Neatorama presents a guest post from actor, comedian, and voiceover artist Eddie Deezen. Visit Eddie at his website or at Facebook.

Ever hear of an actress named Mae Murray? Probably not. Only real die-hard movie fans, experts and aficionados know Mae. Mae was a very popular and successful actress in the silent movie days of the 1920s. She was actually majorly hot, very pretty, a great sex symbol of her time.

Mae was known as "the girl with the bee-stung lips,” for her trademark "bee-stung" lips with bee-sting lipstick on them. She did a movie with Rudolph Valentino, but her biggest hit was the 1925 silent film The Merry Widow. Mae played the title role and co-starred with the legendary silent film actor, John Gilbert.

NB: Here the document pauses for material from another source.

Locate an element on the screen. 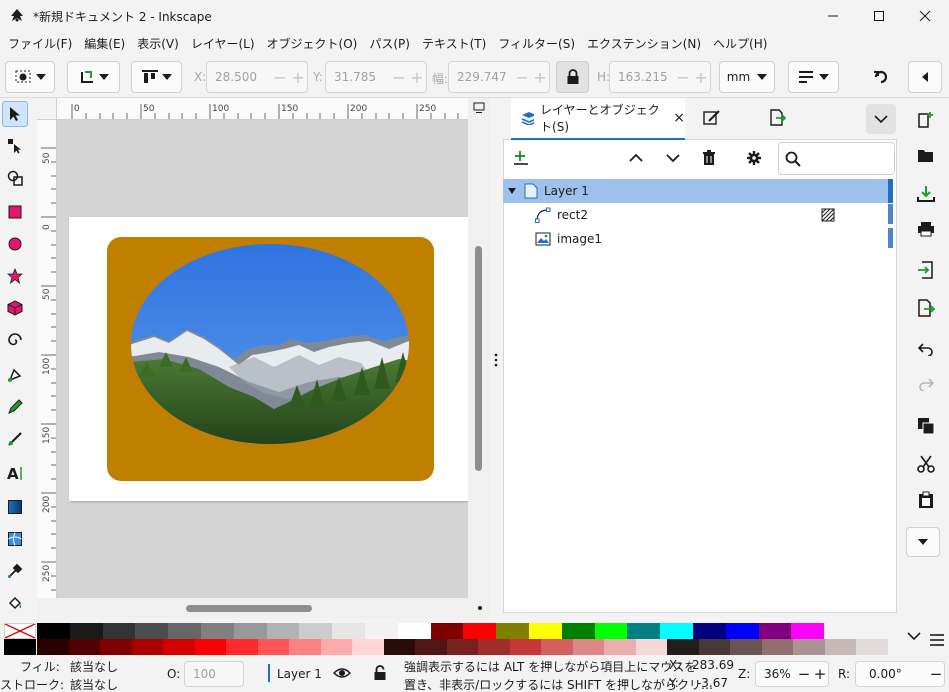 Image resolution: width=949 pixels, height=692 pixels. tab-close-icon: × is located at coordinates (679, 118).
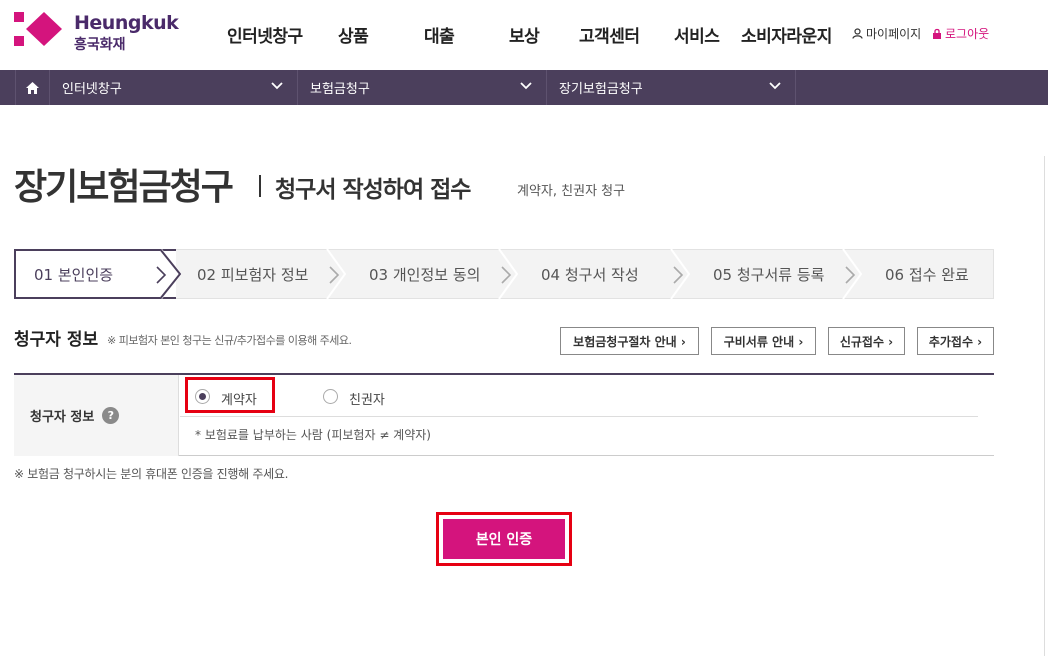 This screenshot has height=656, width=1048. I want to click on lock-icon, so click(937, 34).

It was sometime in the 1920's that Mae began a national craze. It probably happened at New York's famous deli “Lindy's" (although one book says it occurred at New York's Roseland Ballroom). Mae was having coffee and a doughnut, when she happened to drop her doughnut in her coffee. She tried the coffee-infested doughnut, loved it, and started raving to all of her friends about her marvelous new and tasty discovery.

Movie stars, being popular, powerful, and very influential, the doughnut-dunking craze swept the nation. And Mae Murray had her little bit of dining immortality.

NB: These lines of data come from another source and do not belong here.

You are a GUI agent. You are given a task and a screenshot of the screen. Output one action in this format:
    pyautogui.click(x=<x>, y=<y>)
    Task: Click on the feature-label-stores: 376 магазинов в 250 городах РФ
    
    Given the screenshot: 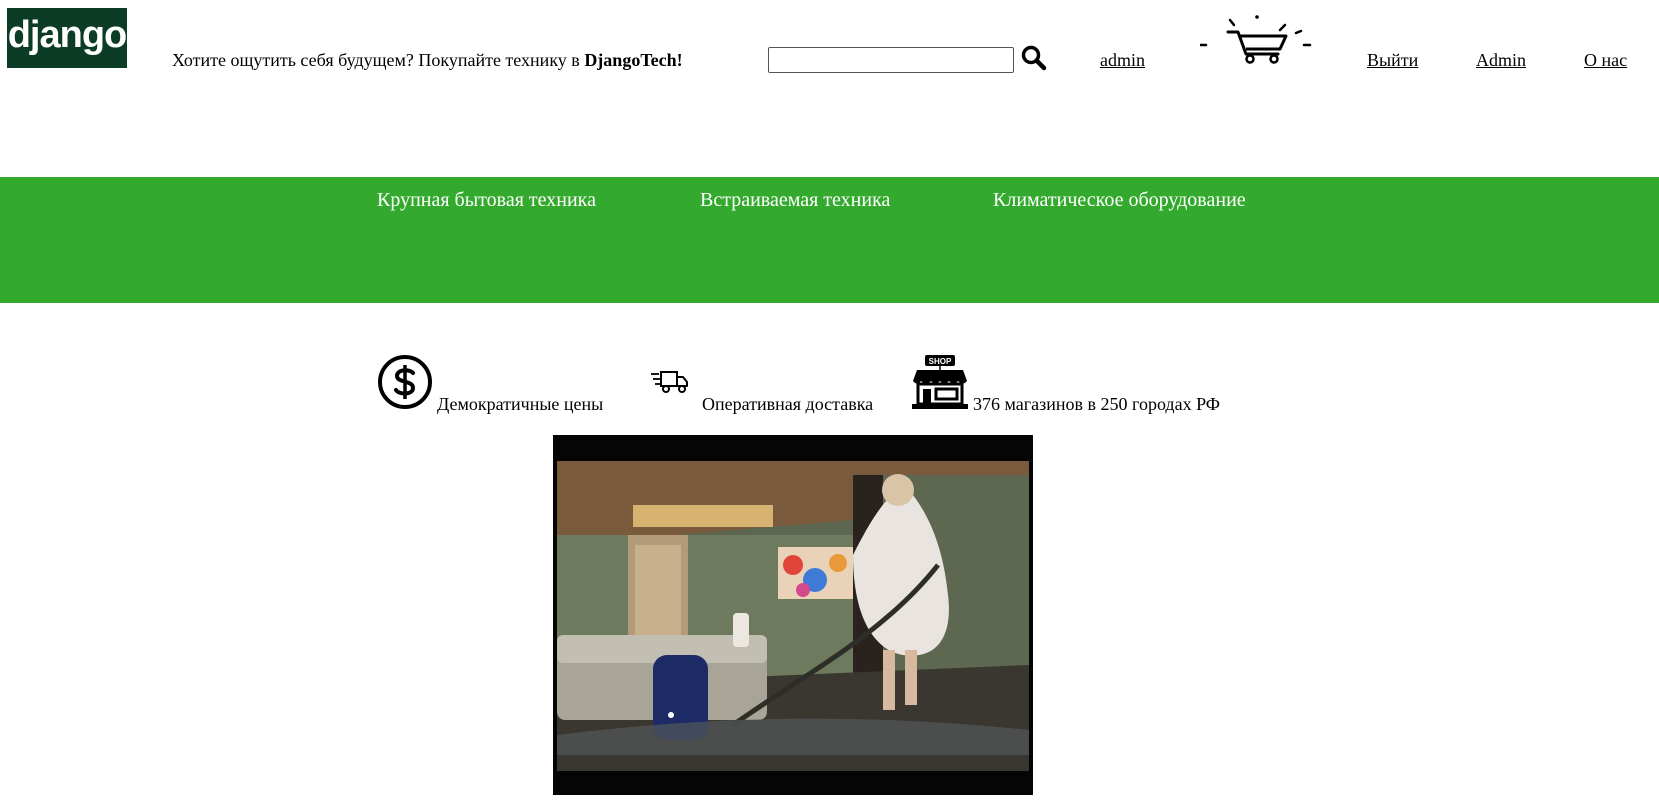 What is the action you would take?
    pyautogui.click(x=1096, y=404)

Probably the most famous doughnut-dunking scene in movie history was Clark Gable teaching Claudette Colbert the correct way to dunk in the Oscar-winning It Happened One Night (1934). But as far I know, the very first doughnut-dunker in movie history was Groucho Marx, who walks by and dunks his doughnut in a bystander's cup of coffee in 1933's Duck Soup.

The National Dunking Association was soon formed and its members included Johnny Carson, Zero Mostel, Pearl Buck, Martha Graham, and Red Skelton. Jimmy Durante ran for president of the association. (You can't make this stuff up!)

But whatever happened to the first doughnut dunker, Mae Murray?

Well, Mae was under contract to MGM and was doing just fine, churning out movies. But she married her fourth husband, “Prince" David Mdivani, and he became her manager. Mdivani advised Mae to leave MGM. She did, infuriating studio head Louis B. Mayer.

Her next films were unsuccessful, and in every actress's (or actor’s, or anybody's) worst nightmare, she had to crawl back to Mayer and humbly beg for her old job back. Mayer proved unforgiving and unsympathetic and Mae's movie career never recovered. Her film career now effectively over, she divorced Mdivani in 1934 and never remarried.

Years later, Mae did a stage act at Billy Rose's Horseshoe nightclub in New York's Times Square. Rose's club often presented stars of the past for nostalgic value. She wore a short skirt and plunging necklines, she buried her face beneath layers of thick make-up. Her revealing "sexy" outfits were more fitting for younger girls, but she still wore them, despite her more "mature" figure. She always refused to acknowledge her age.

Onstage, she reminisced about her earlier movie career and did a “Merry Widow Waltz.” Reviews were mixed, but the waltz always proved popular with the club's crowds.

Mae produced a few minor films in the late '40's and early '50's. She lived out the remainder of her life in poverty. She took up residence at the Motion Picture House in Woodland Hills, California, a retirement community for Hollywood professionals. Mae Murray died there in 1965 at the age of 75.